Tempo de leitura: 1 minuto
Knight Frank, the international real estate consultancy, has issued data showing that the total investment volume in Russia’s Special Economic Zones (SEZ) over the past decade amounted to 304.6 billion rubles. (US$4.14 billion).
SEZ are industrial and manufacturing parks, often located near strategic infrastructure such as ports and rail connections, and offer incentives for businesses, including foreign investors, to establish operations. These come in the following guises:
No Duty On Imported Goods Into The SEZ
This allows the processing of imported component parts into the SEZ without having the immediate burden of incurring import duties or VAT. This allows a window to incorporate such items into a finished product which may incorporate other imported and Russian domestic items. An example could be in the shoe manufacturing industry, with rubber soles imported from Vietnam, canvas uppers from Armenia, leather from India, and metal components from Russia. These can then be manufactured into the finished item and either be sold onto the Russian market (when VAT and import duty on the component parts applies) or reexported to other markets. This tax burden delay helps with the production cash flow overheads.

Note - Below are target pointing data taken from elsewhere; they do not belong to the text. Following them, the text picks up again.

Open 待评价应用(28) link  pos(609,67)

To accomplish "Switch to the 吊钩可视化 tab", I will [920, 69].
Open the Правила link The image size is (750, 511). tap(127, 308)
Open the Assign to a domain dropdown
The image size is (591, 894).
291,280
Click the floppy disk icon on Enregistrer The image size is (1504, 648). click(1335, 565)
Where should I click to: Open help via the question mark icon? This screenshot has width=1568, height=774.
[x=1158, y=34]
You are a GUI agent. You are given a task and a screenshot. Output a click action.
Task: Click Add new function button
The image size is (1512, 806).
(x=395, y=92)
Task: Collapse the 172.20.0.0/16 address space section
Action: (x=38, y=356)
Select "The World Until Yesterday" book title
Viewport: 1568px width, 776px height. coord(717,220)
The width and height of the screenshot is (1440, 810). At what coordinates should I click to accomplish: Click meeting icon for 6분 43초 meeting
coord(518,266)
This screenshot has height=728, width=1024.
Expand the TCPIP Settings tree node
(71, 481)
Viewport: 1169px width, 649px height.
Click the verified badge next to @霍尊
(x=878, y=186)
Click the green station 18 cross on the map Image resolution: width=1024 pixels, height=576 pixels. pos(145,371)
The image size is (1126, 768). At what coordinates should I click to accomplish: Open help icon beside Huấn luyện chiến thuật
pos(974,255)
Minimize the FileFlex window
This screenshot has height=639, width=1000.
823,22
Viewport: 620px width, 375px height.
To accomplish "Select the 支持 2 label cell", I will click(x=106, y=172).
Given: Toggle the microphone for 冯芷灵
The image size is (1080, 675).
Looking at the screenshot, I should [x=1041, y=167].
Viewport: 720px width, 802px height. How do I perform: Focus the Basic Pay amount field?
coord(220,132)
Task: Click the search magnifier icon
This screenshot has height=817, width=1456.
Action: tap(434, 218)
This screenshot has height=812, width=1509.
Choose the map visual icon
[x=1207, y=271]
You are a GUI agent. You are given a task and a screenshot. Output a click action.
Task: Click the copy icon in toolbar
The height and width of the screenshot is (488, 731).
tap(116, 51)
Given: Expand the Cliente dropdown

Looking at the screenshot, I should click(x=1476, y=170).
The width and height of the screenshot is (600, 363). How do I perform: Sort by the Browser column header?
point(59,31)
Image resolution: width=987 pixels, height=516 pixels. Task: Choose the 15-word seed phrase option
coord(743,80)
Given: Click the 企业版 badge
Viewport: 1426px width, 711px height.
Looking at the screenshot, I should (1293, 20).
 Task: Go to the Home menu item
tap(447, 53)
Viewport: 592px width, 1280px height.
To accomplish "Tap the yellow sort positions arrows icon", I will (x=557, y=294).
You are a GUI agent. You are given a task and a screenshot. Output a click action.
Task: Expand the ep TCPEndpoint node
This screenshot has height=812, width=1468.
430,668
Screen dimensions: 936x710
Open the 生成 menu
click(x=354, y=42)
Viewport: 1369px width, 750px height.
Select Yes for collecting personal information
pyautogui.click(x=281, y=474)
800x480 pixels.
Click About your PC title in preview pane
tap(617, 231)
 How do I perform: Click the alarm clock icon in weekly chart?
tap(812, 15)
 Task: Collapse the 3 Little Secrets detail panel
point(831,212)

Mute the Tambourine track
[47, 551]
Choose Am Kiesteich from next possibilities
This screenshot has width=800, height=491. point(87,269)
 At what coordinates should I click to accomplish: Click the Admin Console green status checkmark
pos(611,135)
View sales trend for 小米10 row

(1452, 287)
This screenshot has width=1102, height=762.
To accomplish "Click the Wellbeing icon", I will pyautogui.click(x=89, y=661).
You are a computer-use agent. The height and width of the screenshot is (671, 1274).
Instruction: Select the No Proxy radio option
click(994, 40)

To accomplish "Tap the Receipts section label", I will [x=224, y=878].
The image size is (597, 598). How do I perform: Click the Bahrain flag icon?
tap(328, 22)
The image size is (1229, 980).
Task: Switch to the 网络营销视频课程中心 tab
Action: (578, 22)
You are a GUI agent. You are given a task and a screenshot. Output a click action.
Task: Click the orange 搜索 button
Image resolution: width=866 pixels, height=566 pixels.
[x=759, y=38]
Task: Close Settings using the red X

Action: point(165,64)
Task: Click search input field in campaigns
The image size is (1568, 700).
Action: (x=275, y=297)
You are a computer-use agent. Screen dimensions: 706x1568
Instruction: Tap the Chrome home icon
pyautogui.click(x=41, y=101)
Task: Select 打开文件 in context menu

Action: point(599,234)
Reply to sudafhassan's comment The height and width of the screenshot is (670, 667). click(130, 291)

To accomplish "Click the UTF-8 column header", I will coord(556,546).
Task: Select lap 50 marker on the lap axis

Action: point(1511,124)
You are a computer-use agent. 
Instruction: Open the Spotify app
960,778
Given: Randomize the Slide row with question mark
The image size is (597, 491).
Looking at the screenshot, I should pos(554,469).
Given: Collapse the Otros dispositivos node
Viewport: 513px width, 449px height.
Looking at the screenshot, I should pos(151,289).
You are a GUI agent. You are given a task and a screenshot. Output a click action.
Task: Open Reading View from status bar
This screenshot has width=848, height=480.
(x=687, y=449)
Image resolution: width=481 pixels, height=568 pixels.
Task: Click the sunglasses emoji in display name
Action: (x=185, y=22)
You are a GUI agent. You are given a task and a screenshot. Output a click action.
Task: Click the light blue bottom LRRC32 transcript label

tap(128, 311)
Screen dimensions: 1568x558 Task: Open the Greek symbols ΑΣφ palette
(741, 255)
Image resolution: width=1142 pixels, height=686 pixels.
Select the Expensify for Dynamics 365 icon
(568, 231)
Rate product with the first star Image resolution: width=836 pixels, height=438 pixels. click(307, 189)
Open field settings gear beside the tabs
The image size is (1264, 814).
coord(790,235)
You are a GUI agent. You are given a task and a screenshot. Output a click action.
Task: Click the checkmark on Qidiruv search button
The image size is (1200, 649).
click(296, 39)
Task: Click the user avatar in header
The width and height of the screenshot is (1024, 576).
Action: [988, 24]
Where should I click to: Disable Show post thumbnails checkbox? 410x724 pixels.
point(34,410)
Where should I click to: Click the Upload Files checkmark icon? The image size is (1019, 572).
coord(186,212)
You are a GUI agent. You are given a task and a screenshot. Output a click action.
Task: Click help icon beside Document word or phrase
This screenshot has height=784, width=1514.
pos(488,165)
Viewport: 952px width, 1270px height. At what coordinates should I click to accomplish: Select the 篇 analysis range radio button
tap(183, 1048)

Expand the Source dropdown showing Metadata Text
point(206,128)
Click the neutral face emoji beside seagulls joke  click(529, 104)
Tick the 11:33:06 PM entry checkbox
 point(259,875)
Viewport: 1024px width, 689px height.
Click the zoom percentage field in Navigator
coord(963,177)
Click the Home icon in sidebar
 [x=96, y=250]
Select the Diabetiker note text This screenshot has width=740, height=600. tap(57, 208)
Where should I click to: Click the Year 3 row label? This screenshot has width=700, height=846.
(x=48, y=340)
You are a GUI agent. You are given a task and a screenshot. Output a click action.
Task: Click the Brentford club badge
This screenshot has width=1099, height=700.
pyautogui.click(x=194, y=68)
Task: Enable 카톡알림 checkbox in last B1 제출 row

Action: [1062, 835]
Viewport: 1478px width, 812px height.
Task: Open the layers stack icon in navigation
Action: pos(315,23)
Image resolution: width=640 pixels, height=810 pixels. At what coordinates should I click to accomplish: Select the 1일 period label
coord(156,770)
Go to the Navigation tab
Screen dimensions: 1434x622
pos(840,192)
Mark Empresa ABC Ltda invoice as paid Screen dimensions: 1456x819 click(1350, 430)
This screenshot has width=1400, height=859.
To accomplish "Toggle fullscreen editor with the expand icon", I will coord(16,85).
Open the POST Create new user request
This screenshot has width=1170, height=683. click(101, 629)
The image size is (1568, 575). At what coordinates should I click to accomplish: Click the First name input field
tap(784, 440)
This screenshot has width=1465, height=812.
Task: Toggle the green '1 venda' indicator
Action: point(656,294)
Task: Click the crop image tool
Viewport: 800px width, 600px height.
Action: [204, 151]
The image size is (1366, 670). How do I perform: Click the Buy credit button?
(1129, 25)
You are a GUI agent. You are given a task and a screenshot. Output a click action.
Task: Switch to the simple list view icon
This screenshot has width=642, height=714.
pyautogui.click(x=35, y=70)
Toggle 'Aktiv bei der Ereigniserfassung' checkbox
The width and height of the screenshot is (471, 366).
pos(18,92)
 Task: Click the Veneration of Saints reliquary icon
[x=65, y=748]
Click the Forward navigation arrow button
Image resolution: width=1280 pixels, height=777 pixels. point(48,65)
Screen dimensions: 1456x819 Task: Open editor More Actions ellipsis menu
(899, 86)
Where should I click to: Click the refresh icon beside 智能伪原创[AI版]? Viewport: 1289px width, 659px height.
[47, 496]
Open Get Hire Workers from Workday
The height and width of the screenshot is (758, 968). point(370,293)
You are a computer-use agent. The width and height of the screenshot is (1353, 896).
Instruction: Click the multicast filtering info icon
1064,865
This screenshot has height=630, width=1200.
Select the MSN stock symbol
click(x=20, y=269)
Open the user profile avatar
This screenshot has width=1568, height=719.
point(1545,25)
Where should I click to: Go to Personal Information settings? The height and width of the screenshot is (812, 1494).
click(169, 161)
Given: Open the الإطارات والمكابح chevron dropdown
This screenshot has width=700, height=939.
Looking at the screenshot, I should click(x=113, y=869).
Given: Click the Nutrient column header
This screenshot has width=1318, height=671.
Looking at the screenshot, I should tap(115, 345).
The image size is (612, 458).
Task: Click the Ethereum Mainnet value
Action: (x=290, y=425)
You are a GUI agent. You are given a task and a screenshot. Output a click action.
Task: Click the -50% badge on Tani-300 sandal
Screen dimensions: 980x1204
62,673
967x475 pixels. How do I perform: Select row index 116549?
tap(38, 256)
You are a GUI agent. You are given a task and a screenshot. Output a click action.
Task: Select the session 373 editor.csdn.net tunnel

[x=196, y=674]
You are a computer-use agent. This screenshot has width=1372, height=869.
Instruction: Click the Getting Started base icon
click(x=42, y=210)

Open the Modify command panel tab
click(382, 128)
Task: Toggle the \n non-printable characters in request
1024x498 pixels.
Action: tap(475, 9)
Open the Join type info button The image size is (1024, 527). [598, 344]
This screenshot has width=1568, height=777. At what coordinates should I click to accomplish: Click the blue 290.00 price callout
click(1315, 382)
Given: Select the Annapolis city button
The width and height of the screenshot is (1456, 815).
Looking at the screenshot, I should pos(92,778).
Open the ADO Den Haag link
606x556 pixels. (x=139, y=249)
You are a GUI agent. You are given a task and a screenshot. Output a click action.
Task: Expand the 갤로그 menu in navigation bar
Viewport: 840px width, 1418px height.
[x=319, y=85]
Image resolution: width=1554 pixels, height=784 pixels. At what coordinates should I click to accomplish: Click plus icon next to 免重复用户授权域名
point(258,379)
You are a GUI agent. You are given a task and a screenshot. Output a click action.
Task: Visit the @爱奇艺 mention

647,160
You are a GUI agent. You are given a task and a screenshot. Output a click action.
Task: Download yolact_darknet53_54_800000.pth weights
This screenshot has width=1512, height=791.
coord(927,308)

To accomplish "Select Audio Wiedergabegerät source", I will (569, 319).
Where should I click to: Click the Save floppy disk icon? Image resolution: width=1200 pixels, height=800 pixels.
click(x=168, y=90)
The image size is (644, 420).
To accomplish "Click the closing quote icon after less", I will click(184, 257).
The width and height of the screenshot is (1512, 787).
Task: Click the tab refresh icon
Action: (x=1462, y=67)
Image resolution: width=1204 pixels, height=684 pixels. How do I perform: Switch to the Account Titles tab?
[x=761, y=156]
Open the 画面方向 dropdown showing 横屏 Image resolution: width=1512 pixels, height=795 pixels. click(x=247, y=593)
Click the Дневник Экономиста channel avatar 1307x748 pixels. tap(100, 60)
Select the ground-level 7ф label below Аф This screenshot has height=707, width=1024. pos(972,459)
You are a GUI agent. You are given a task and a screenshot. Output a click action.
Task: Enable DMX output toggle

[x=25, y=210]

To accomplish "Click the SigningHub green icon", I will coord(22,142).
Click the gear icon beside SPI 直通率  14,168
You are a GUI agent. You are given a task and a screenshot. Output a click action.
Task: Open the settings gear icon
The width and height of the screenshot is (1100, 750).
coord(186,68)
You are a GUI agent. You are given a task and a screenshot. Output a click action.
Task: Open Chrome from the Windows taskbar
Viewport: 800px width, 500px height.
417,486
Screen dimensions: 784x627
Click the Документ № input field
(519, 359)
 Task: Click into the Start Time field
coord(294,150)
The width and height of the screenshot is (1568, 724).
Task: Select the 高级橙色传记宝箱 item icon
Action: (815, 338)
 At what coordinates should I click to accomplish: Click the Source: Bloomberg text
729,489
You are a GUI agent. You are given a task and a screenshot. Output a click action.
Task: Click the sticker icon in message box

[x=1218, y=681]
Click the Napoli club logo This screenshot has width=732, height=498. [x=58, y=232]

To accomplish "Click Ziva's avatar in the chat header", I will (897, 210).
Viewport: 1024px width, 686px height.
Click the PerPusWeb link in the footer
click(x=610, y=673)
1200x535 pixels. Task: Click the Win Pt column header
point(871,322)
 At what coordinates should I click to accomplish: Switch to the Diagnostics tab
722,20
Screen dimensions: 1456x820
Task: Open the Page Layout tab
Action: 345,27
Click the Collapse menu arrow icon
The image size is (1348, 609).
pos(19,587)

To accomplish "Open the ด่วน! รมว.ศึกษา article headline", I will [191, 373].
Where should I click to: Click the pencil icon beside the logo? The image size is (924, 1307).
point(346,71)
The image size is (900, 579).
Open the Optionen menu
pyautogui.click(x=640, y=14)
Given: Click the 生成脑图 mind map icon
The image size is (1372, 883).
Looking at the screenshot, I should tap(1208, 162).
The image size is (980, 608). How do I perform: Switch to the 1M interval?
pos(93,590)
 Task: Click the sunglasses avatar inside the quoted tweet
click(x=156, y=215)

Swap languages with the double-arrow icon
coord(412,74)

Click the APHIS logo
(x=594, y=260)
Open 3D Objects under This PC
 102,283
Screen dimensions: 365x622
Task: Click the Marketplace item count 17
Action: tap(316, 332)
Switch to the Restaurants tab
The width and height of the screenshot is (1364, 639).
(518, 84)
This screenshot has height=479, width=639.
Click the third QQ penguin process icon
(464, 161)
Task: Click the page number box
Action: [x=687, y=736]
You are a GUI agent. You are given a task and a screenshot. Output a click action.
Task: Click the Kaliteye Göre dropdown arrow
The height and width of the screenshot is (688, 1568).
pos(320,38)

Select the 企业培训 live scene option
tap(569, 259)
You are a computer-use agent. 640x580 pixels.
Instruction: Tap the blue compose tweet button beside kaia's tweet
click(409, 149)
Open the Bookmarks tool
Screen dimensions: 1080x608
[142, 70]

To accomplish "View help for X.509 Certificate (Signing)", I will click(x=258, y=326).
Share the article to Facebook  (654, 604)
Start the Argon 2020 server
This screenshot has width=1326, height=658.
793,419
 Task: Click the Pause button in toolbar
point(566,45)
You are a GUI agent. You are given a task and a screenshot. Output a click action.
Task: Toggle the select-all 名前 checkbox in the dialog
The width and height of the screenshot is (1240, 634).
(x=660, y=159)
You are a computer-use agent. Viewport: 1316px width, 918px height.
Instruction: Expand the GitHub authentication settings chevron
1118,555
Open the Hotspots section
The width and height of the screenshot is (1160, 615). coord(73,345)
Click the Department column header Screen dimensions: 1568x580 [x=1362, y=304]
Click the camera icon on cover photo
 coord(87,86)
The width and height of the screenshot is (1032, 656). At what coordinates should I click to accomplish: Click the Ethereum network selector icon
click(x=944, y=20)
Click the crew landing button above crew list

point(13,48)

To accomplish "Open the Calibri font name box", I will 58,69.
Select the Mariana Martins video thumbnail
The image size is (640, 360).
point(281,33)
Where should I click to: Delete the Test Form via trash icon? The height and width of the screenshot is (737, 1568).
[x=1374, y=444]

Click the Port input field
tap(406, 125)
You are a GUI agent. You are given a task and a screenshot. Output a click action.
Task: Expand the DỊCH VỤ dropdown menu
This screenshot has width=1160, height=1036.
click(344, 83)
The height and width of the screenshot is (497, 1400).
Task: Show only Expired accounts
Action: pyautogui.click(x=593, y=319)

Profits Tax And Other Tax Incentives
These vary from SEZ to SEZ, however in Russian SEZs it is normal for businesses within SEZs to have a Profits tax rate of 2-5% (as opposed to the national 20% rate) for a period of typically 5 years although in certain industries it can be longer. This is obviously advantageous and helps businesses lower their tax burden and improve their available cash for further expansion and development. Tax reductions may also apply for VAT in addition to local taxes on property and land use rights and so on. Some SEZ offer lower individual income taxes to encourage the employment of personnel.
Lower Utilities Rates
Some SEZ also offer lower than normal business operating costs such as cheaper electricity and water use rates.